拉斯维加斯的夜刚沉下来,梅威瑟推开酒店大堂的玻璃门,拳套还没摘,手腕上那条镶满碎钻的表链在吊灯下闪得前台差点眯起眼。他身后跟着两个拎包的助理,一个抱着冰袋敷他右手,另一个手里攥着刚签完的支票——不是奖金支票,是购房合同。

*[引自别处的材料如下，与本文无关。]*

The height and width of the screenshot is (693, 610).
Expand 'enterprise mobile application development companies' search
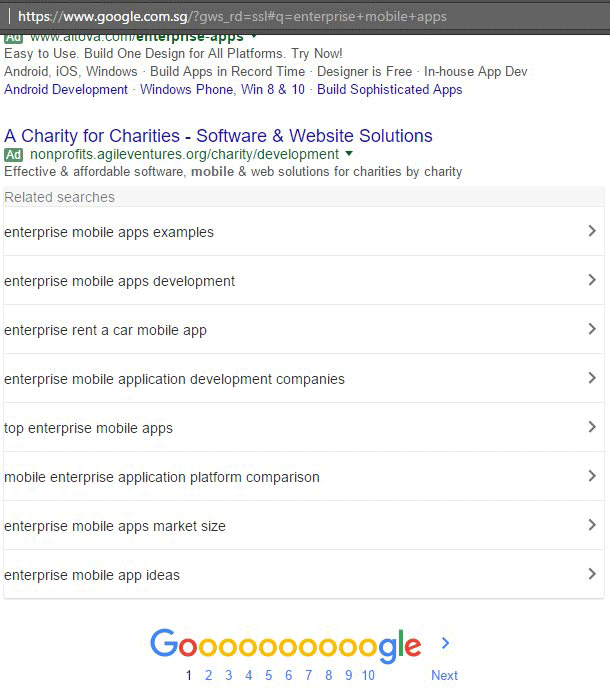(304, 378)
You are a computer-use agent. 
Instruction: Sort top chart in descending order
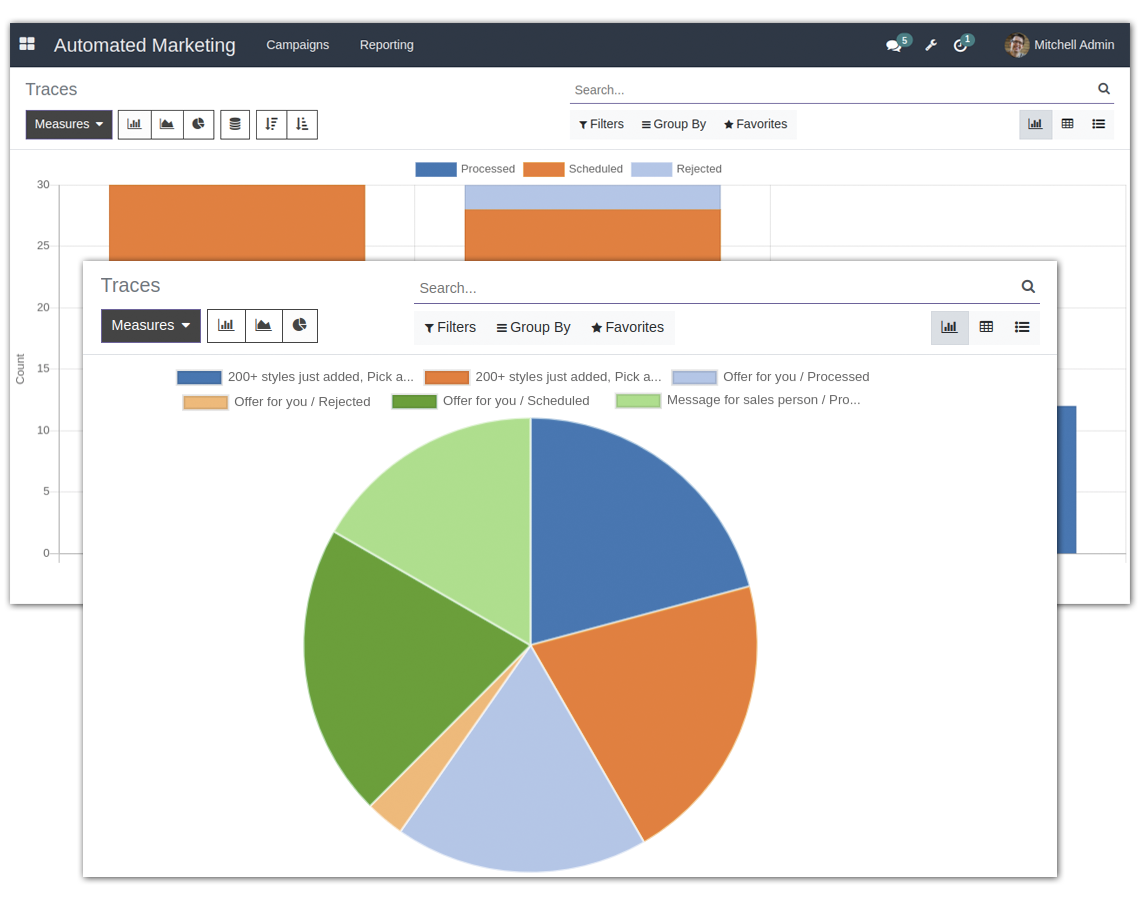(x=271, y=124)
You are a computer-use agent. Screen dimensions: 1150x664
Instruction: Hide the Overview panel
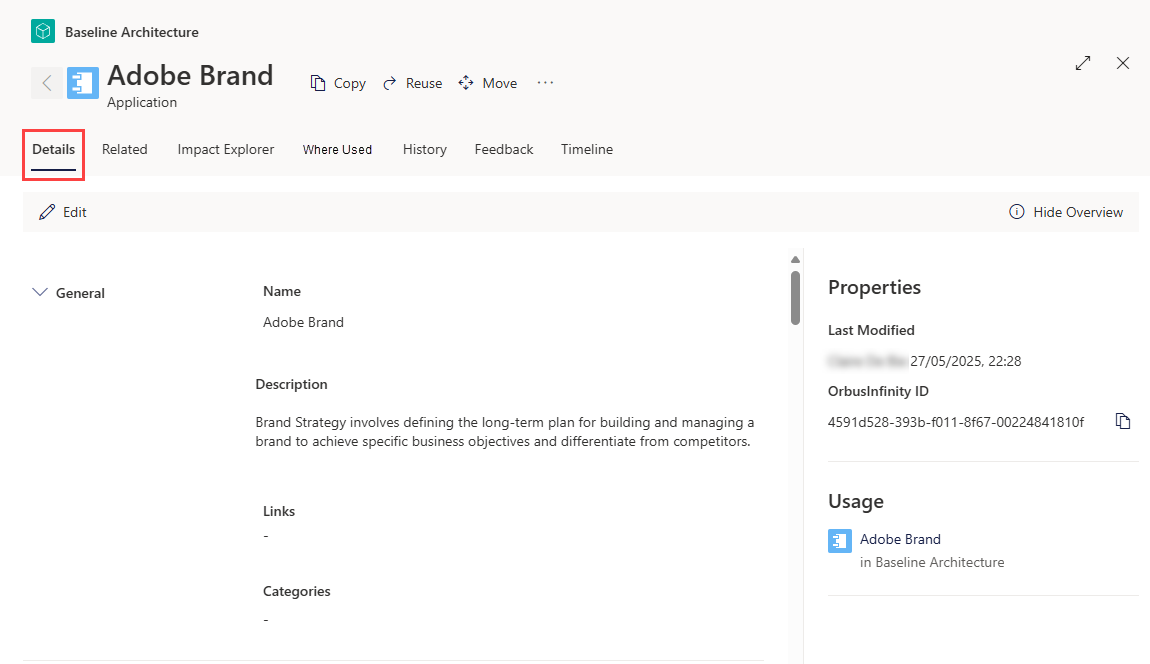point(1066,212)
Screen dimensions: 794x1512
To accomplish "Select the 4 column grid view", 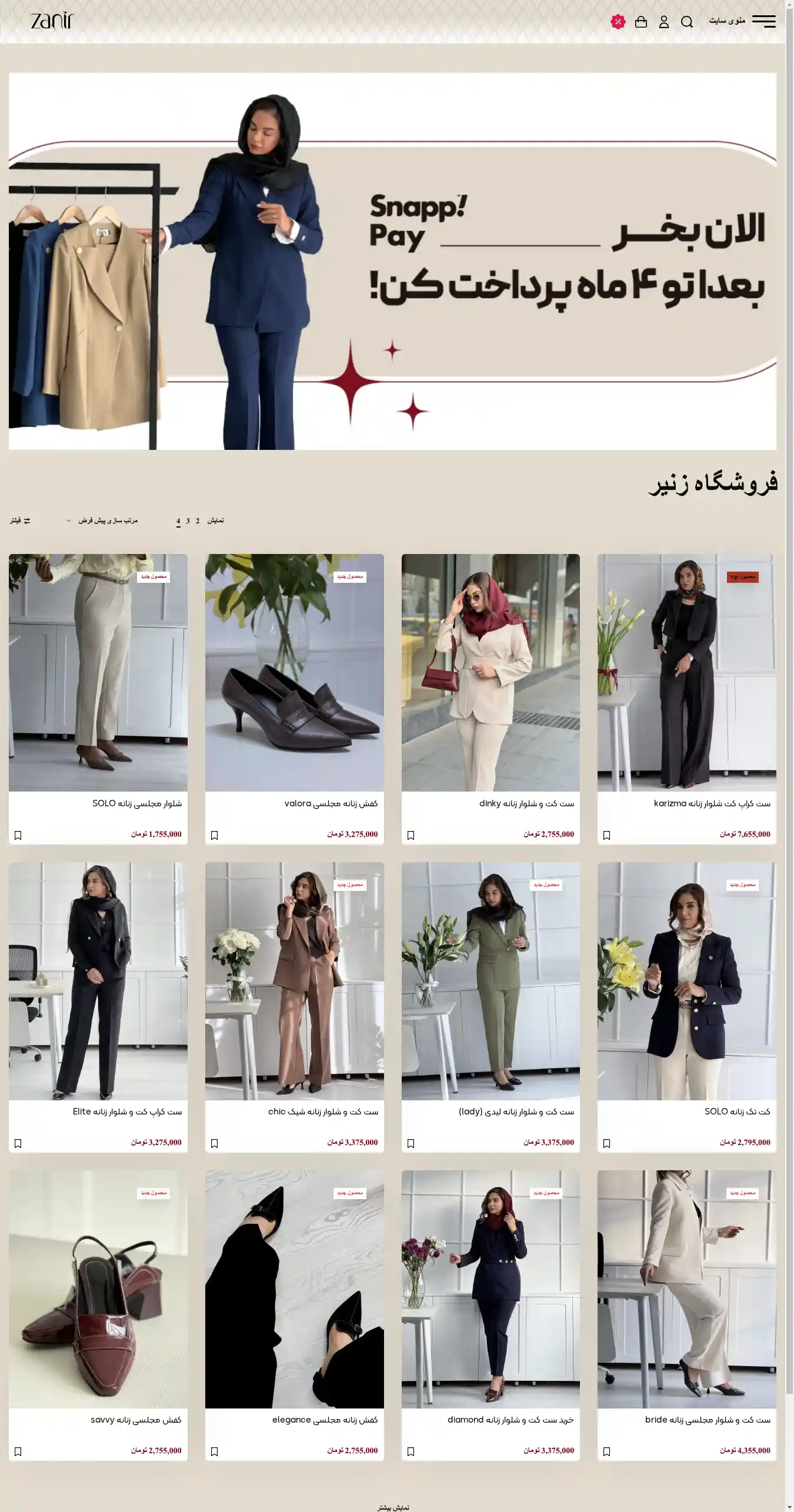I will click(x=178, y=521).
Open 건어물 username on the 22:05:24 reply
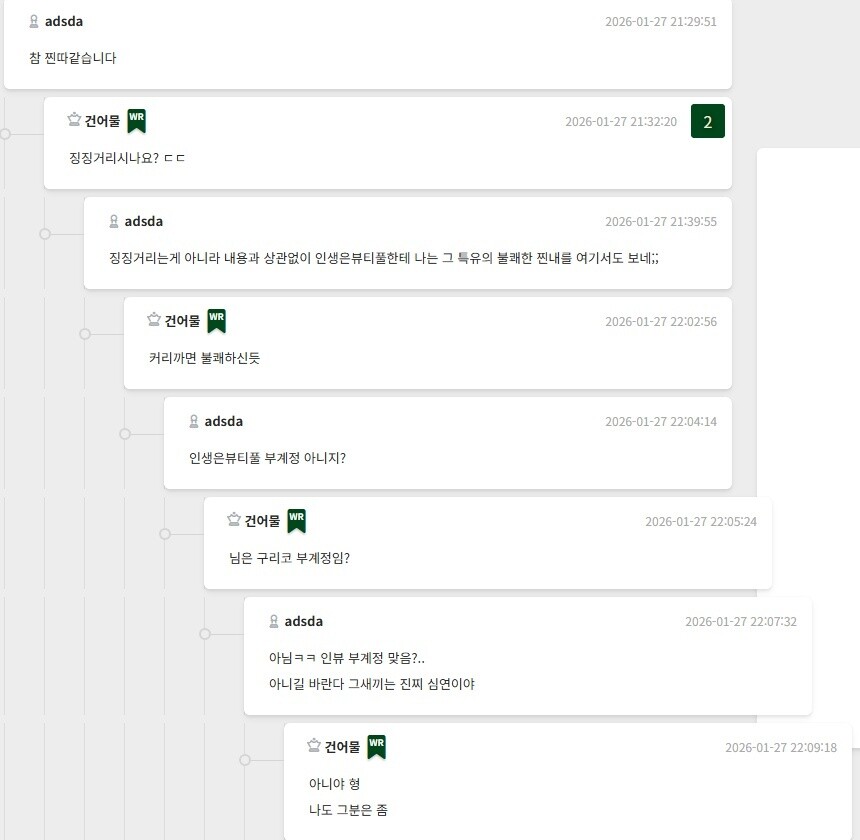Screen dimensions: 860x840 [262, 521]

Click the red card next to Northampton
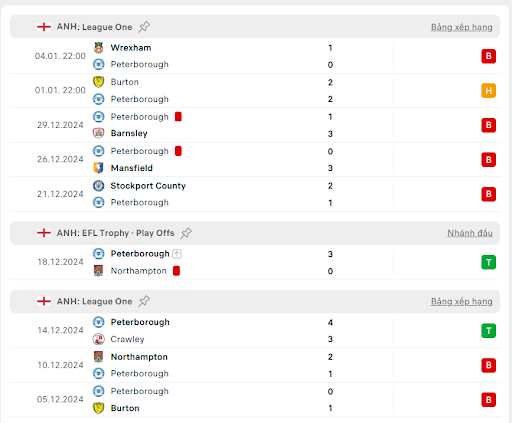click(x=176, y=271)
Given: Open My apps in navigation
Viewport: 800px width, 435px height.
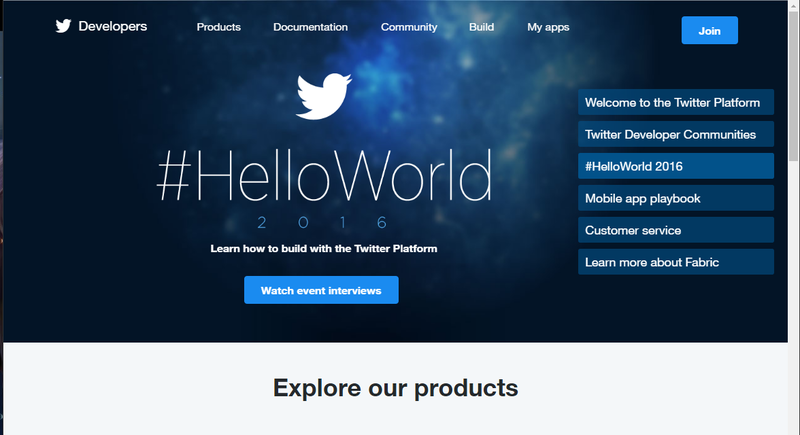Looking at the screenshot, I should [x=548, y=27].
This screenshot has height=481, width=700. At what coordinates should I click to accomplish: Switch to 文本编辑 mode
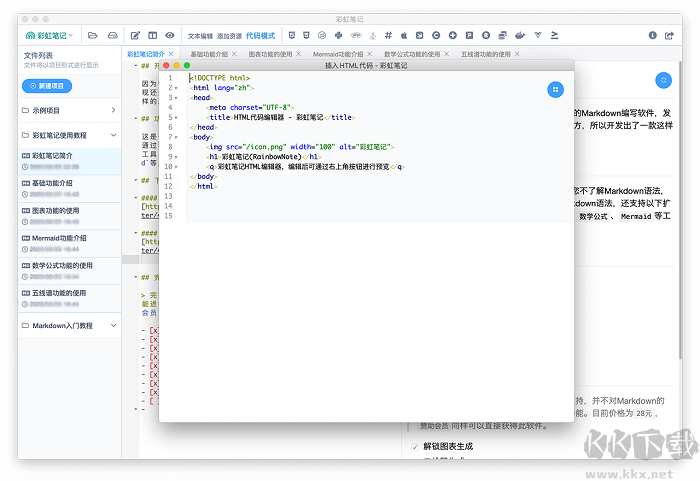tap(200, 35)
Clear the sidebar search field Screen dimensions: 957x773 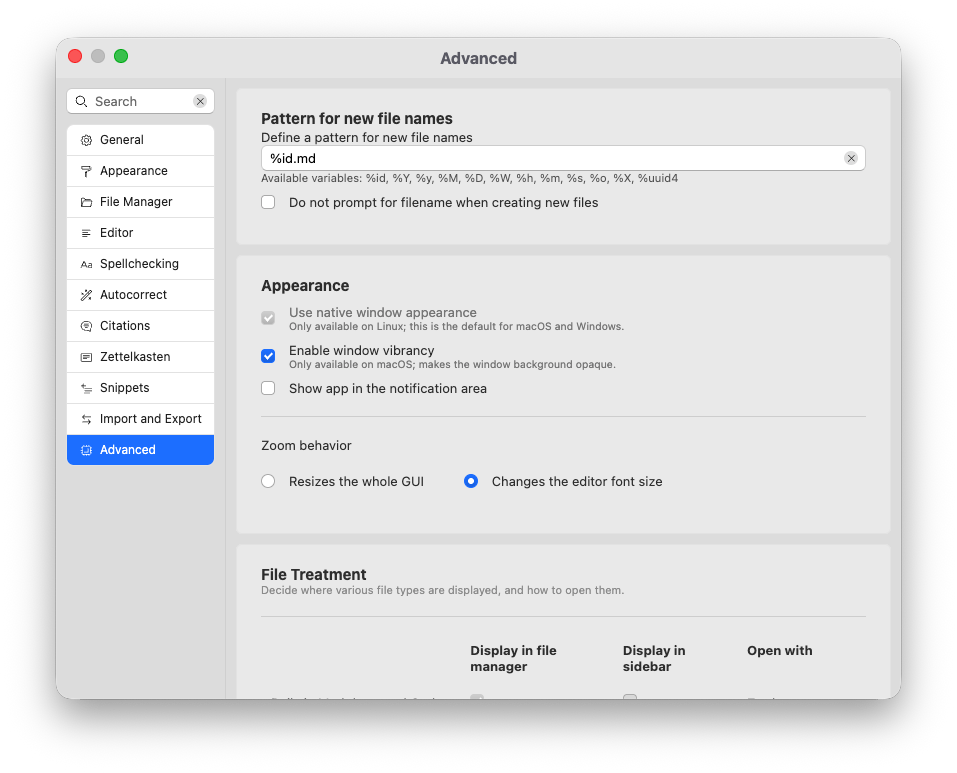200,101
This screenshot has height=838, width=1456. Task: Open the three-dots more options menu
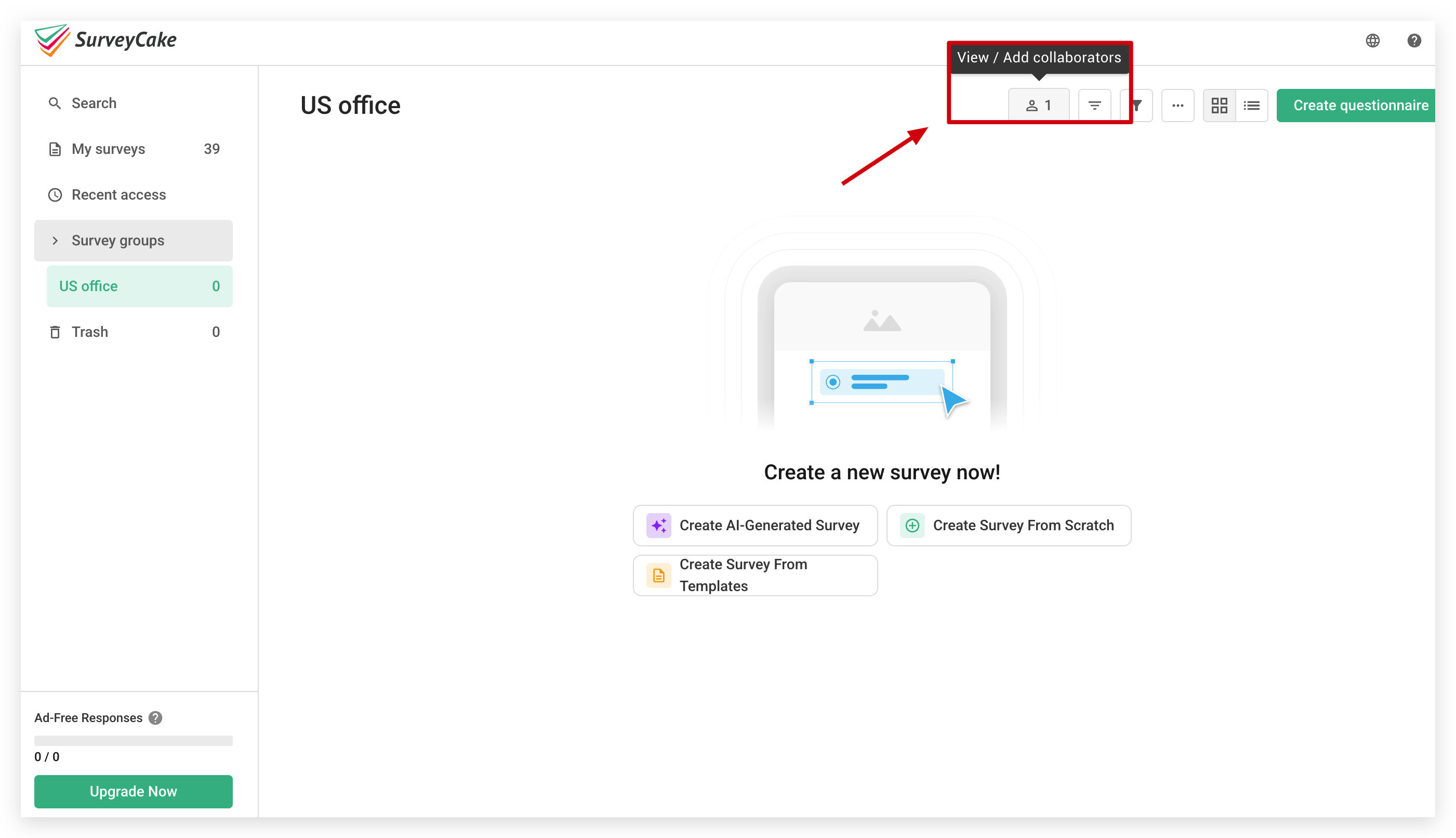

“我要这层。”他指了指电梯按钮上的“12”,声音不大,但足够让整个大堂安静两秒。前台姑娘手指悬在键盘上,眼神飘向他沾着汗渍的背心和脚上那双限量版AJ——看起来不像走错片场的富豪,倒像刚从八角笼里杀出来的战士。她试探着问:“先生,您是要……订房?”
梅威瑟没回答,径直走向电梯,边走边脱掉缠手带扔给助理。电梯门关上前,他回头补了一句:“整层,现在过户。”三天前他刚打完那场表演赛,对手挨了十二回合,观众席上有人数他出拳次数,更多人数他耳钉反光的频率。赛后采访他说“钱只是数字”,没人当真,直到此刻酒店法务部被紧急叫醒,连夜核对产权文件。

第十二层有十八间套房,带空中花园和私人酒吧,市价两千三百万。他买下来不是为了住——他在贝莱尔有六栋房子,每栋都配恒温雪茄房和拳击沙袋。这层楼后来成了他临时训练营,凌晨四点泳池边还能听见跳绳声,保洁员说地毯上偶尔捡到金箔包装的蛋白粉空袋,撕开闻还是香草味。
普通人算房贷时他在算楼层。你纠结外卖满减,他顺手把电梯按键变成私有财产。前台后来调去贵宾接待岗,再见到他时他已经换了新表,旧的随手赏给了泊车小哥。没人再问他是不是走错了,毕竟在这座城市,真正的错误是以为金钱有极限。
不过话kaiyun说回来,要是你打完球顺手买下小区健身房,物业会不会也以为你送快递的?